FIFA sweating as Palestinians seek to harden rules on human rights violations at Congress

By Andrew Warshaw in Moscow

June 12 – The vote for the 2026 World Cup may take centre stage at Wednesday’s FIFA Congress in Moscow but not for the first time the crisis in Middle East football is giving the FIFA hierarchy one gigantic head-ache.

Angry and frustrated  at what they perceive as having been obstructed at virtually every turn in their efforts to force FIFA into taking action against Israel for perceived injustices in the occupied territories, a highly contentious proposal has been placed on the agenda by Palestine and its allies calling for approval of an amendment to the rules that would suspend a member federation for human rights violations.

Currently article 3, approved as part of a range of reforms back in 2016, states that FIFA “is committed to respecting all internationally recognised human rights and shall strive to promote the protection of these rights.”

But Palestinian authorities say this has not gone nearly enough and have written to FIFA general secretary Fatma Samoura  informing her of their intention to put to the vote an amendment that would harden it up.

The wording of the proposed text, signed by the Palestinians and several other countries and seen by Insideworldfootball, wants the relevant article to add the following provision:  “…Failure to recognise, respect, protect, guarantee and defend human rights in accordance to international standards as well as any violation of them is strictly prohibited and punishable by suspension or expulsion.”

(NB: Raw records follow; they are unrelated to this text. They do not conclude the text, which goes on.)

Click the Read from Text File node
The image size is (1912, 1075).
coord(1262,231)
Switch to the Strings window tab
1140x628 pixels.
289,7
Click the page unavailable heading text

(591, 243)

It is understood that FIFA hierarchy have repeatedly urged the Palestine Football Association to withdraw the item which, while clearly directed at Israel, could technically apply to any other FIFA members who  might be accused of human rights violations. But having acquiesced to FIFA demands in the past in terms of sanctioning Israel, the Palestinians are in no mood to do so again.

“The defence of Human Rights can’t be based on statements or good intentions, it also needs to include a measure of deterrence to ensure the prevention of any deviation from the general purpose of article 3 of the FIFA Statutes, and to effectively protect the rights enshrined in said article,”  says the letter to Samoura.

“We consider that FIFA´s commitment towards Human Rights needs to be expressed more concretely within the FIFA Statutes through a provision that clearly states the consequences of violating these rights.”

Gonzalo Boye, a lawyer representing the Palestinians, told Insideworldfootball:  “Up to now there has just been a statement of intentions, nothing more. FIFA don’t want to make any revised article enforceable but as it stands now no-one can be punished.”

While the proposal seems certain to be voted down – if it even gets that far which is doubtful – the Palestinians say FIFA needs to show greater mettle.

“It seems no-one cares about human rights,” said Boye. “Why are they so nervous about such a small change? Maybe it’s because they are worried about other members not complying with international human rights. It’s amazing that FIFA, a special organisation, is opposed to a sanction process. We know it could affect even us but if we are not allowed to be heard, we will go to the Court of Arbitration for Sport.”